Traditionally, pets were not often considered to be members of the family. Although there are some examples of pets being memorialized and given posthumous names during the mid-nineteenth century, there are few records of such efforts and those that exist have been attributed to the elite samurai class. During this time, most dogs and cats were considered community residents and did not inhabit any one individual home. Upon a community animal's death, folk tradition required that special care be taken of the deceased animal's remains, in order to protect the entire village from vengeful spirits. The concept of vengeful spirits comes from the belief that “small animals such as cats and dogs were believed to be able to travel freely between the here-and-now and the afterworld, and to possess the power to wreak spiritual vengeance (tatari) on people”. In order to ensure that the living would not be harmed, and in some instances to enlist good luck or protection from the animal spirit, special procedures were required, such as burial in a specific location of significance or inclusion of certain items within the animal's grave. If the correct process was followed, the village could rest assured that they would not be troubled by the deceased spirit.

Buddhist practices, specifically ancestral memorialization, have directly influenced the death rites and rituals performed for pets in Japan. However, "there are no scriptures specifically for animals, let alone pets" in Buddhist doctrine. Thus, memorialization of pets is left open to diverse interpretation. One central disagreement among spiritualists revolves around the Buddhist cycle of rebirth. Some individuals claim that it is indeed possible, through proper care during life and correct memorialization after death, for a beloved pet to eventually be reborn as a fellow human, thus making enlightenment achievable. Others feel that pets are only capable of being reborn as pets. Often, Buddhist clerics tend to allow families to decide for themselves what process they would like to follow. As different temples interpret the rites in different ways, they often combine various elements or omit some entirely.

Over the last few decades, pet cemeteries have increased in popularity, particularly within crowded urban areas. In rural areas, many pets are buried directly in the ground "in the hills outside the village, creating a harmony between the decay of the pet’s body and the fading away of memories and grief". In more urban, metropolitan areas, pet owners generally choose cremation for their lost companions. They can then choose to inter the ashes in individual or communal graves, or display the remains in columbaria On occasion, pet owners request to be buried with their deceased pets, and some choose to conduct the rites just as they would be conducted for a human. However, most "actual practices reinforce boundaries that place pets in a marginal position and delineate their liminal status within human society". In contrast with the traditional folk beliefs, the majority of pet owners no longer believe that the spirits of their deceased pets will cause them harm as a result of their choice of memorialization. Moreover, the rites and rituals serve as a means of easing the grief and loss of the living. As a result, "the significance of animal funerals in Japan has shifted from prayer for the animal soul to a way of expressing grief by the pet owner". Deceased pets are now more commonly remembered as members of the family, and are often memorialized at the family altar and become a part of the family's ancestry.

In contemporary society, elements of Western thought and Christianity have also become interwoven into burial practices of deceased pets. One example of this influence is found in the image of a "Rainbow Bridge", a concept very much like the Western ideal of heaven. The Rainbow Bridge is described as a utopian space where the deceased pet's spirit remains until the death of their owner, at which time both spirits travel together into the realm of heaven. This concept further emphasizes the growing familial connection between pets and their owners in contemporary Japan.
—————
» Tasks and exercises
A: In the passage on pet memorialization in Japan, what do pet owners in more urban, metropolitan areas generally choose for their lost companions?
B: Reproduce the portion of the passage on pet memorialization in Japan between "In contemporary society, elements" and "in contemporary Japan.", inclusive.
—————
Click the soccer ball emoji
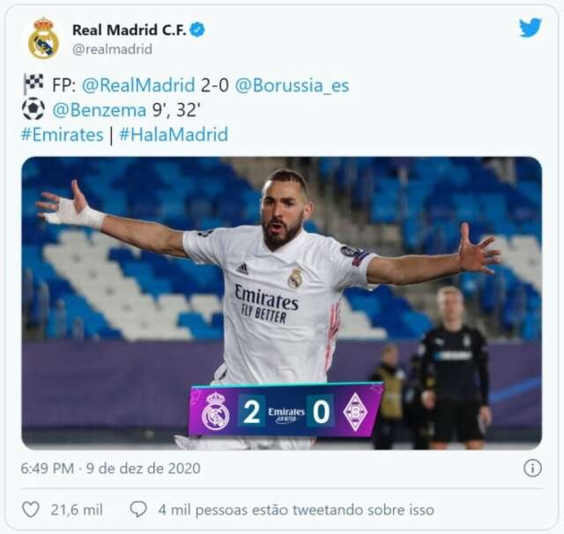 tap(33, 109)
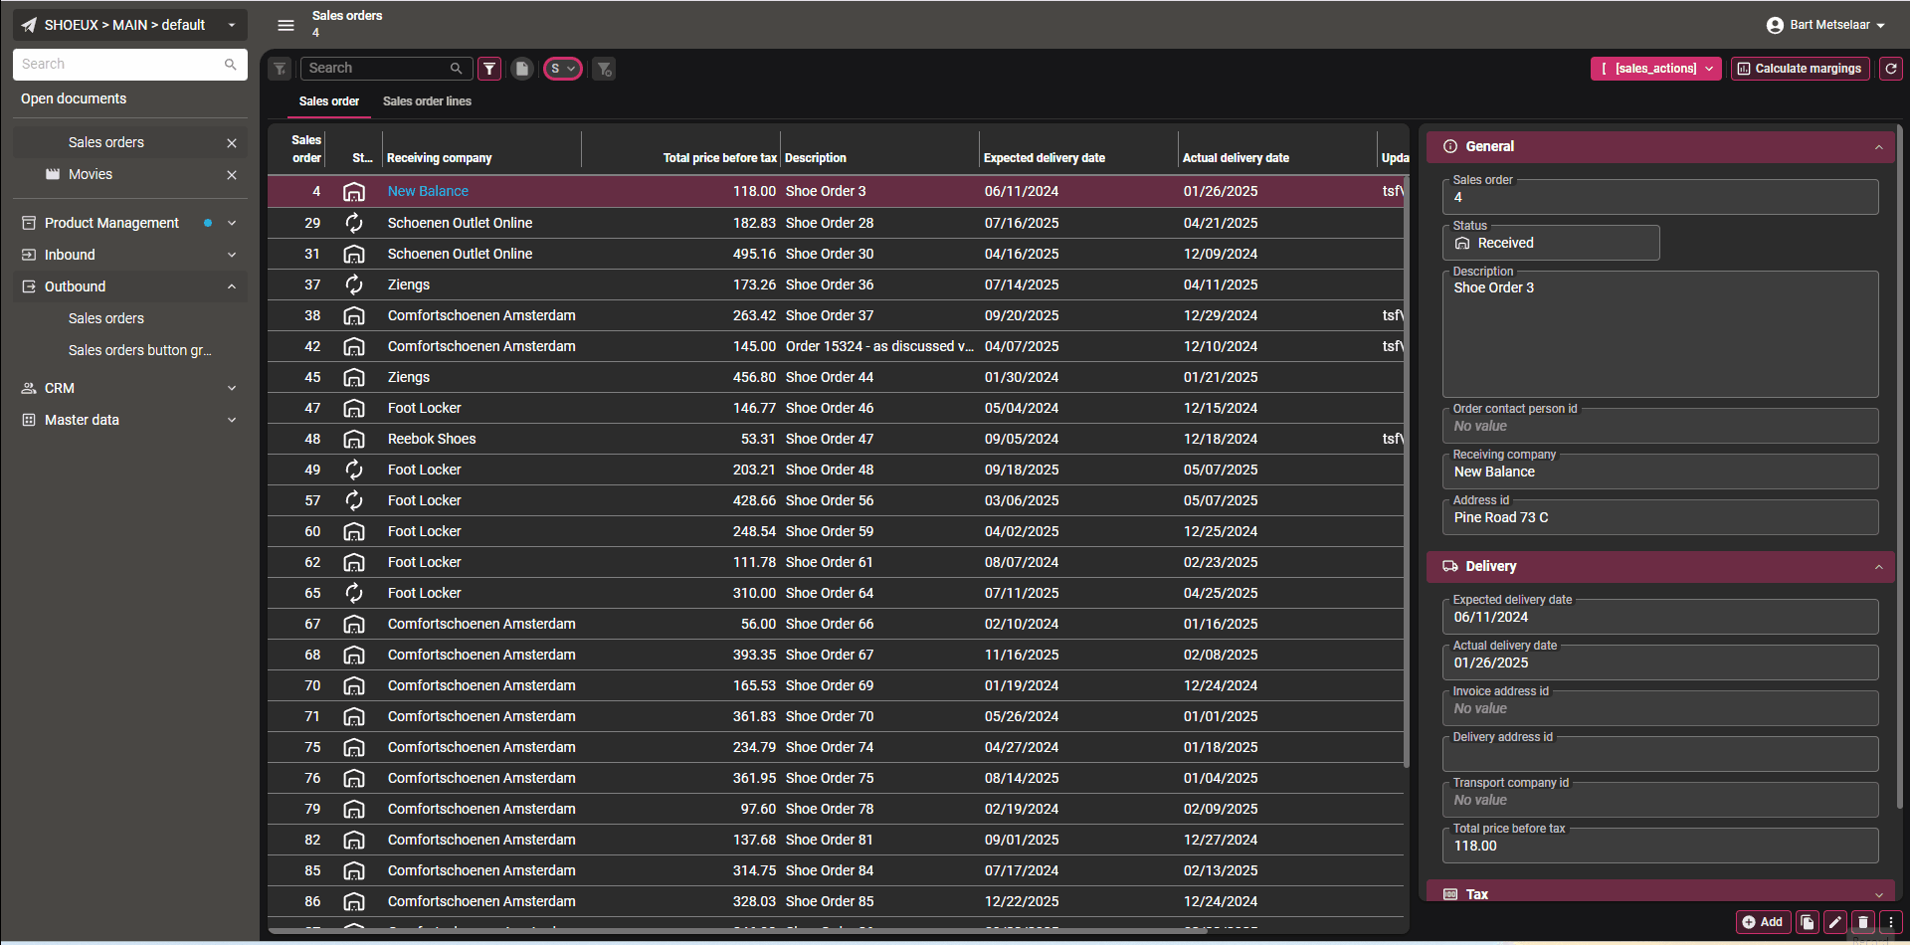Open the [sales_actions] dropdown
This screenshot has width=1910, height=945.
coord(1655,69)
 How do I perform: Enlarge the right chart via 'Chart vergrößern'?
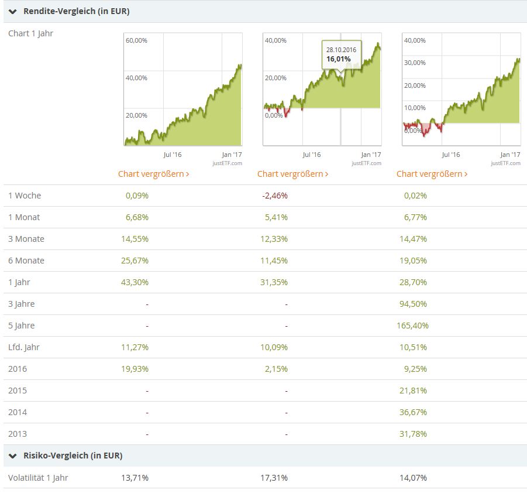point(432,174)

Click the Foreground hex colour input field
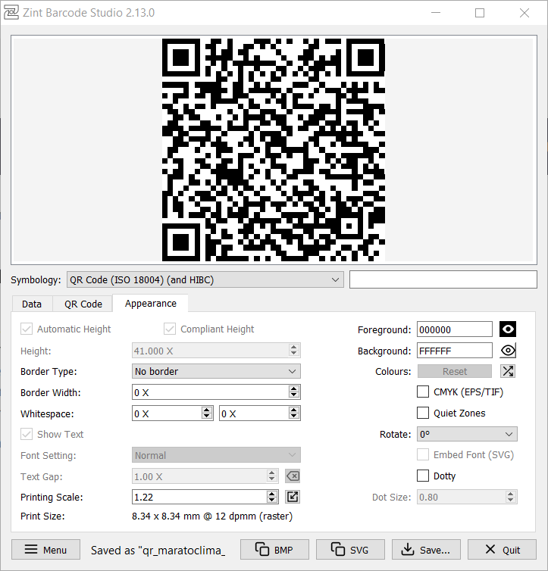[x=455, y=329]
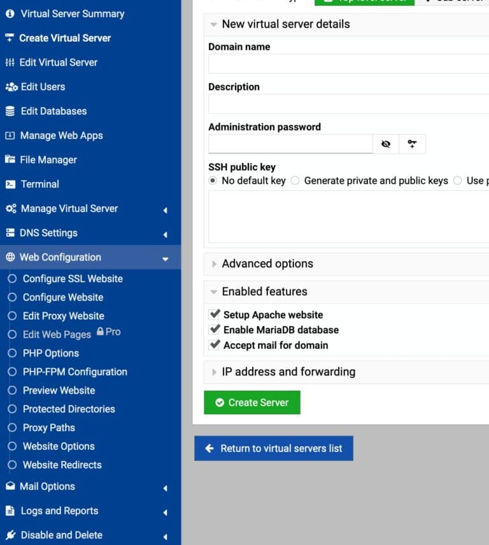This screenshot has height=545, width=489.
Task: Click the generate password key icon
Action: click(412, 144)
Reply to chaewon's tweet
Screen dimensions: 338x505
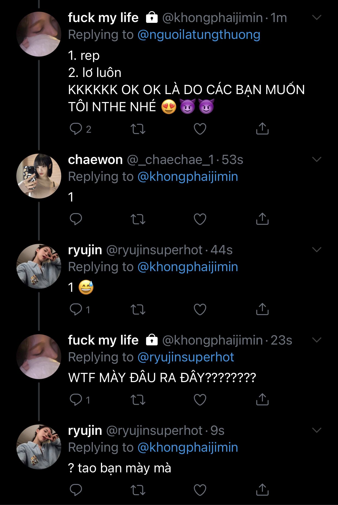tap(76, 219)
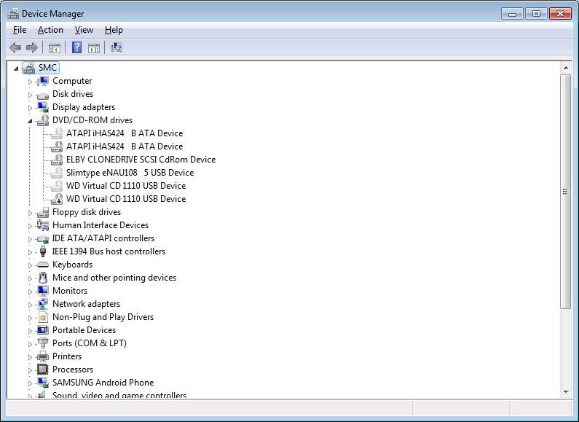Screen dimensions: 579x422
Task: Click the Scan for hardware changes icon
Action: 116,48
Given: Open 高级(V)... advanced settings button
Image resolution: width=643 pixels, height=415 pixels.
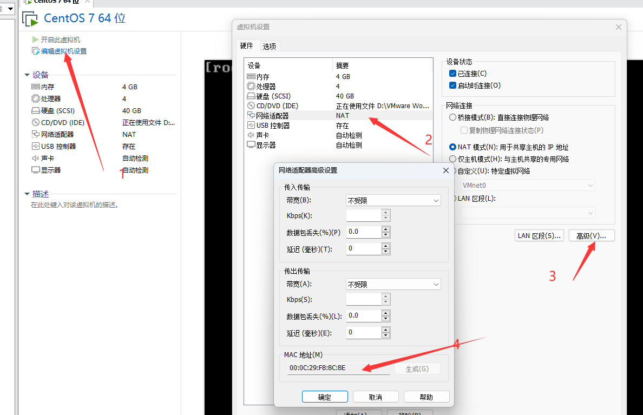Looking at the screenshot, I should tap(592, 236).
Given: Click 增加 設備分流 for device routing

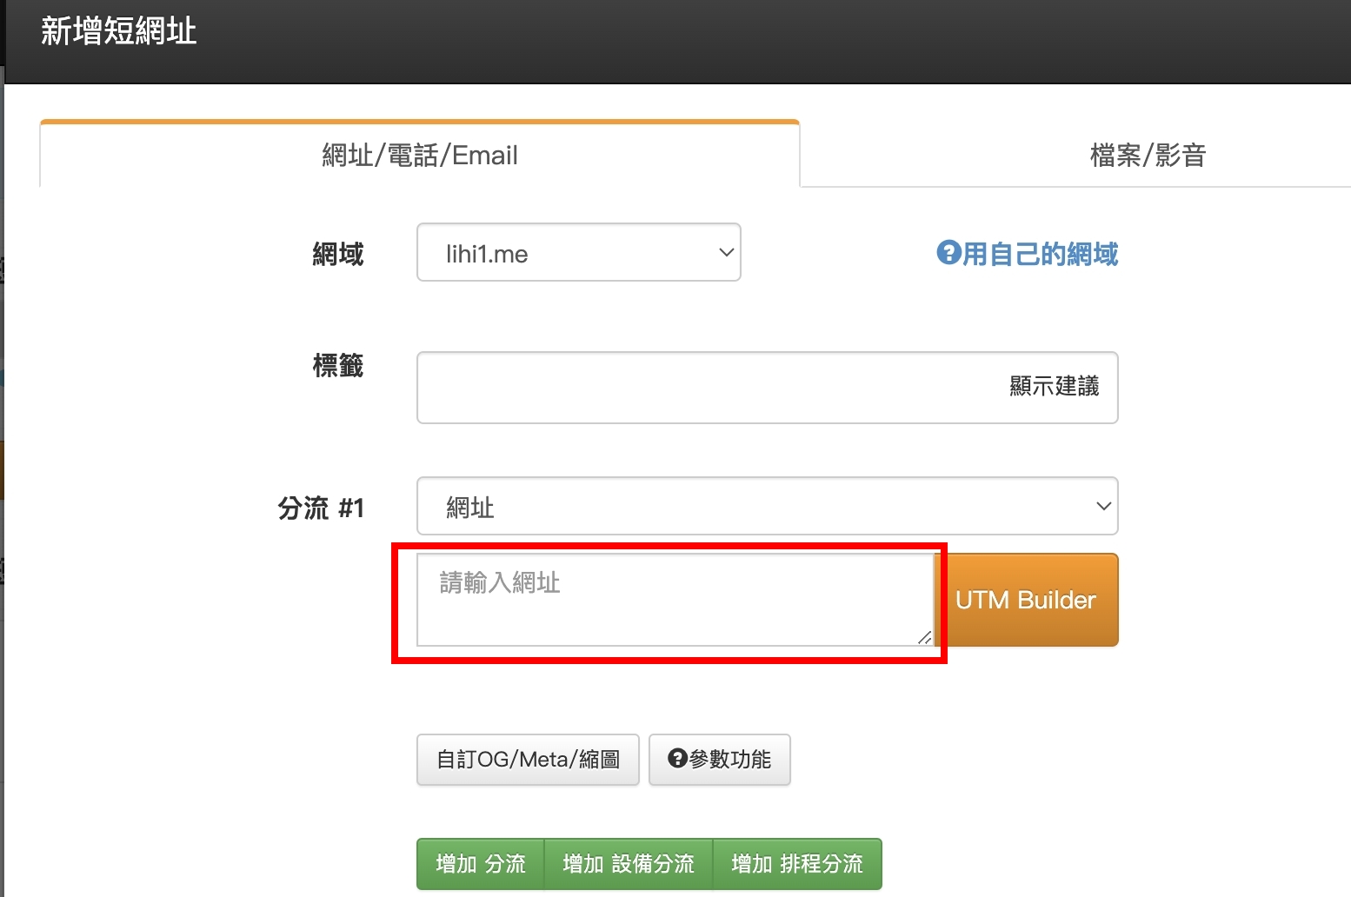Looking at the screenshot, I should pos(628,863).
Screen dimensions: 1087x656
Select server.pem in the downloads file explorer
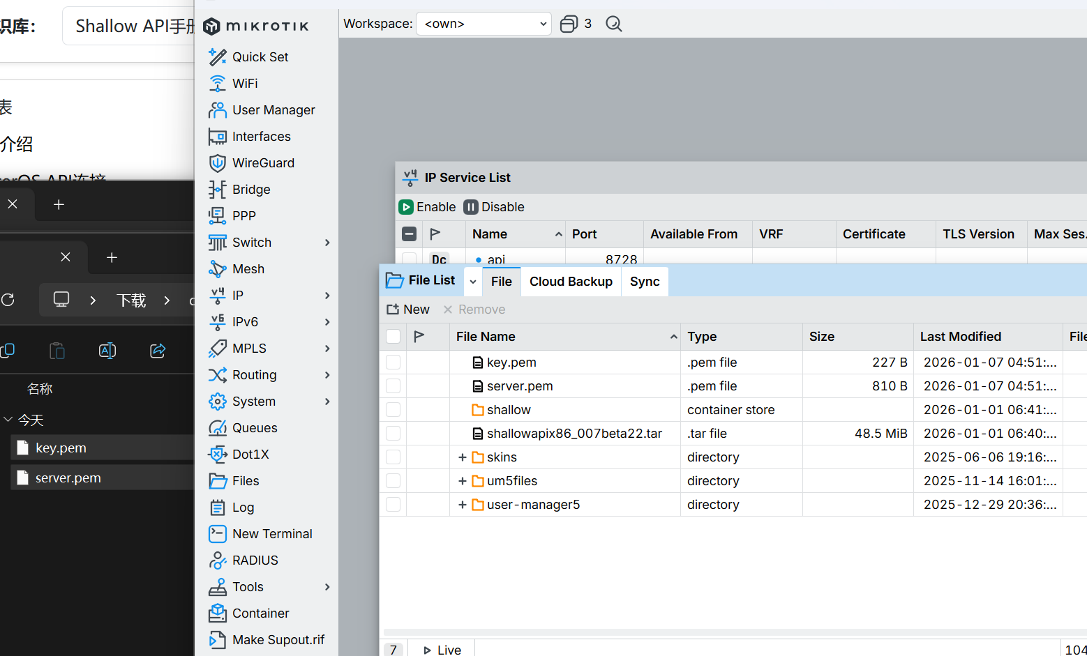pos(68,478)
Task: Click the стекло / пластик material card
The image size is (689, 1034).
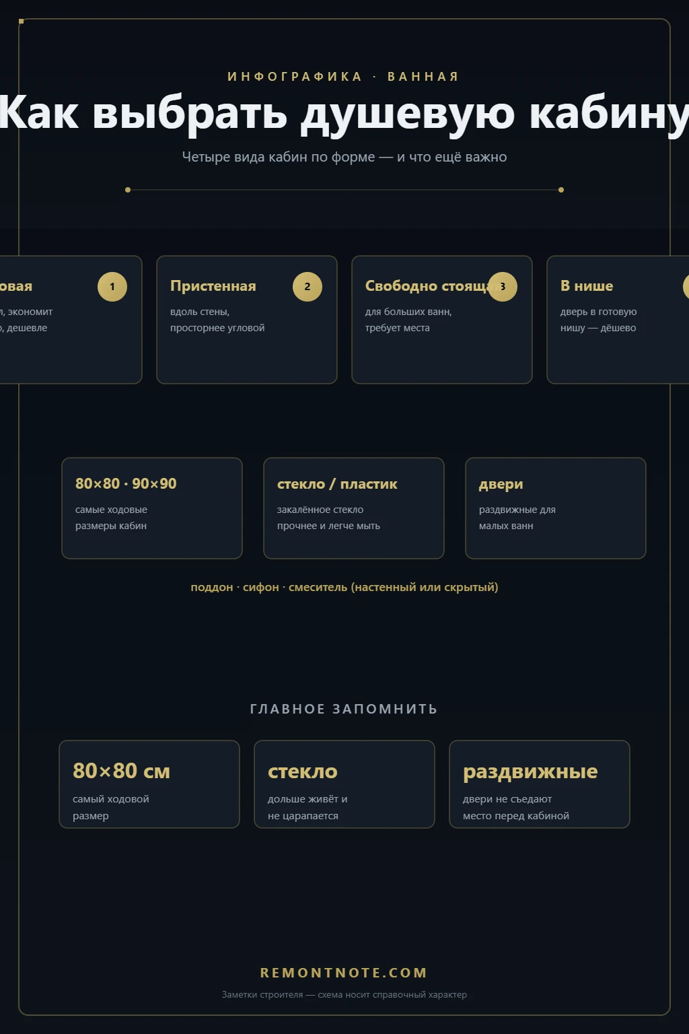Action: coord(354,508)
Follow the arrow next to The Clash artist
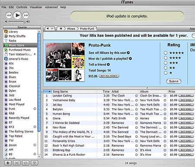Image resolution: width=195 pixels, height=167 pixels. tap(137, 96)
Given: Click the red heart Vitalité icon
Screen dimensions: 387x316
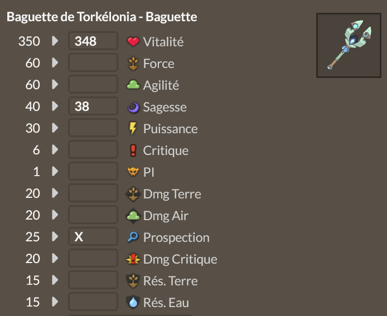Looking at the screenshot, I should [133, 42].
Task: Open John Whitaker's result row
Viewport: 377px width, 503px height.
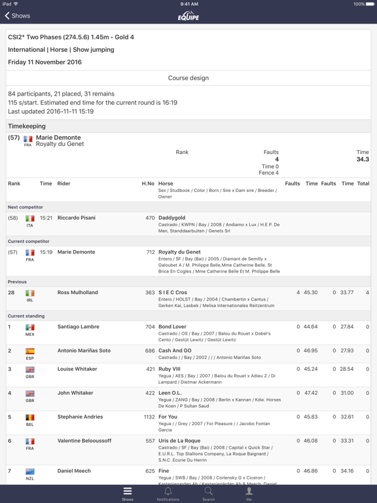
—————
» Solutions per task
A: Cremation.

B:
In contemporary society, elements of Western thought and Christianity have also become interwoven into burial practices of deceased pets. One example of this influence is found in the image of a "Rainbow Bridge", a concept very much like the Western ideal of heaven. The Rainbow Bridge is described as a utopian space where the deceased pet's spirit remains until the death of their owner, at which time both spirits travel together into the realm of heaven. This concept further emphasizes the growing familial connection between pets and their owners in contemporary Japan.